# [Challenge]
Write out the data below word for word, from the first line up to and including the line with "pos(327,117)".

####################

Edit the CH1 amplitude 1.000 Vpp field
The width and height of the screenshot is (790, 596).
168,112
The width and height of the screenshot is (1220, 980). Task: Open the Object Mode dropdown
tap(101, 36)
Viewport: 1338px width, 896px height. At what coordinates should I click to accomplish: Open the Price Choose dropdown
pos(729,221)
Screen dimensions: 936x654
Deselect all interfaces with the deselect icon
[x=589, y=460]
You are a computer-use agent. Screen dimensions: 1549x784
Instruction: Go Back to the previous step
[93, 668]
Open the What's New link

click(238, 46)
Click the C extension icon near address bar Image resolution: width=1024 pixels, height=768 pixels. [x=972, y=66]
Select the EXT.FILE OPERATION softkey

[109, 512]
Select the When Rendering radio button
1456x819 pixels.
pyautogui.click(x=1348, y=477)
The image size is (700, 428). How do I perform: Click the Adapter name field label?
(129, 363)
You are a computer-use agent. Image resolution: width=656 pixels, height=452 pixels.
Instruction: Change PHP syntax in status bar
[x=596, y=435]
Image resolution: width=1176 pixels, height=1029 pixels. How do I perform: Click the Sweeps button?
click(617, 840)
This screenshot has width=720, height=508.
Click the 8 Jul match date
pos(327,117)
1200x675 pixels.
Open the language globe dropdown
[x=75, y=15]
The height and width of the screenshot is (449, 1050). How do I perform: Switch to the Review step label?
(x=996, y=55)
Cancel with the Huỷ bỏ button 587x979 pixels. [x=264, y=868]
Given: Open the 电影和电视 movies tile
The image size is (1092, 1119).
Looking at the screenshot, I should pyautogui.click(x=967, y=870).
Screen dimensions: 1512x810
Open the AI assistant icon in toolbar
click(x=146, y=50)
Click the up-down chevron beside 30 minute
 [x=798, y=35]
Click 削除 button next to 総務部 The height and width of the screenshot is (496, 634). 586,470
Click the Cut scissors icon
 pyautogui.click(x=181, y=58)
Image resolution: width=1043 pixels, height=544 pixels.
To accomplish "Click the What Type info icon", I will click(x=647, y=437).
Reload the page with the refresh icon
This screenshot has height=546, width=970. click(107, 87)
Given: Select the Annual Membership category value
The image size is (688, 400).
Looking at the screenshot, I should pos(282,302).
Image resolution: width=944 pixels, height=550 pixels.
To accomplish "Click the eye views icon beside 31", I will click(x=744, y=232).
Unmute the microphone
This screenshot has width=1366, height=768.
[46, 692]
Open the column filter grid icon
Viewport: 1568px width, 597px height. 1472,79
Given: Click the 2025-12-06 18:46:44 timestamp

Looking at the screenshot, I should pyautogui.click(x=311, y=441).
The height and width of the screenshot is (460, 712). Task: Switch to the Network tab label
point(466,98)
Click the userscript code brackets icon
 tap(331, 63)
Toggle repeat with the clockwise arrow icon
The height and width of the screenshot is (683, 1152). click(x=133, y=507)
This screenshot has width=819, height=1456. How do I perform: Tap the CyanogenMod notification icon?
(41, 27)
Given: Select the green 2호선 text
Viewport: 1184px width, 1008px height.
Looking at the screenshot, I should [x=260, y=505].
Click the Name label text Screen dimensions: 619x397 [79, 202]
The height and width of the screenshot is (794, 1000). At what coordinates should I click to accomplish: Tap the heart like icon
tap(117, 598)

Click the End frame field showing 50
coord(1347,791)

####################

# [The response]
Edit the CH1 amplitude 1.000 Vpp field
The width and height of the screenshot is (790, 596).
168,112
The width and height of the screenshot is (1220, 980). Task: Open the Object Mode dropdown
tap(101, 36)
Viewport: 1338px width, 896px height. At what coordinates should I click to accomplish: Open the Price Choose dropdown
pos(729,221)
Screen dimensions: 936x654
Deselect all interfaces with the deselect icon
[x=589, y=460]
You are a computer-use agent. Screen dimensions: 1549x784
Instruction: Go Back to the previous step
[93, 668]
Open the What's New link

click(238, 46)
Click the C extension icon near address bar Image resolution: width=1024 pixels, height=768 pixels. [x=972, y=66]
Select the EXT.FILE OPERATION softkey

[109, 512]
Select the When Rendering radio button
1456x819 pixels.
pyautogui.click(x=1348, y=477)
The image size is (700, 428). How do I perform: Click the Adapter name field label?
(129, 363)
You are a computer-use agent. Image resolution: width=656 pixels, height=452 pixels.
Instruction: Change PHP syntax in status bar
[x=596, y=435]
Image resolution: width=1176 pixels, height=1029 pixels. How do I perform: Click the Sweeps button?
click(617, 840)
This screenshot has width=720, height=508.
Click the 8 Jul match date
pos(327,117)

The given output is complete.